Since it began in 1991, the Triple Winner Game has funded the Stop & Shop Family Pediatric Brain Tumor Clinic at Dana-Farber, a principal teaching affiliate of the Harvard Medical School and among the leading cancer research and care centers in the nation. Last year, the Stop clinic saw more than 100 patients for treatment of newly diagnosed diseases.
The game enables customers to make a $1 contribution to the Jimmy Fund each time they shop, in return for a Triple Winner scratch ticket to receive free store products, coupons, gift cards or cash prizes up to $10,000. Last year, the program raised $3.75 million.
On Oct. 6, Mark McGowan, president for Stop & Shop/New England, accepted the award on behalf of the Ahold USA division from Dr.

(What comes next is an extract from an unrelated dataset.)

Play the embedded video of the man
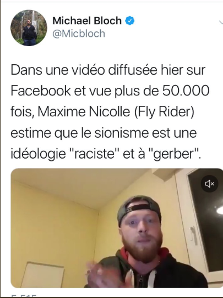The height and width of the screenshot is (298, 223). (117, 228)
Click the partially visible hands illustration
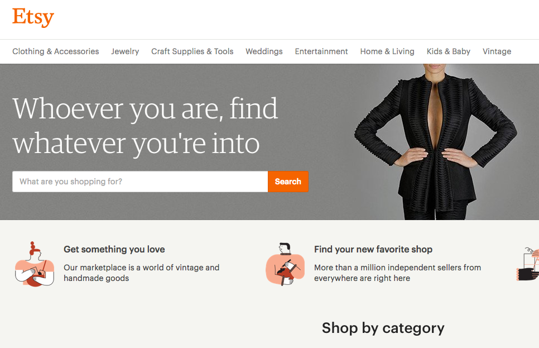 528,264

Lawrence N. Shulman, Dana-Farber’s chief medical officer and SVP for medical affairs.
“We know that cancer is a disease that touches so many people,” noted McGowan. “We designed the Triple Winner Game as a simple way for our shoppers and associates to get involved and give back.”
“Stop & Shop is our longest-standing corporate partner, and the Triple Winner Game has had a tremendous impact on advancing the research, treatments and care for our young patients over the past two decades,”added Shulman.
As well as supporting Dana-Farber, Stop & Shop, which employs more than 59,000 associates and operates stores throughout Massachusetts, Connecticut, Rhode Island, Maine, New Hampshire, New York and New Jersey, raises funds for Memorial Sloan-Kettering and Johns Hopkins hospitals in the area of childhood cancer. Additionally, the chain has also engaged in anti-hunger efforts, and backed educational and support programs for children.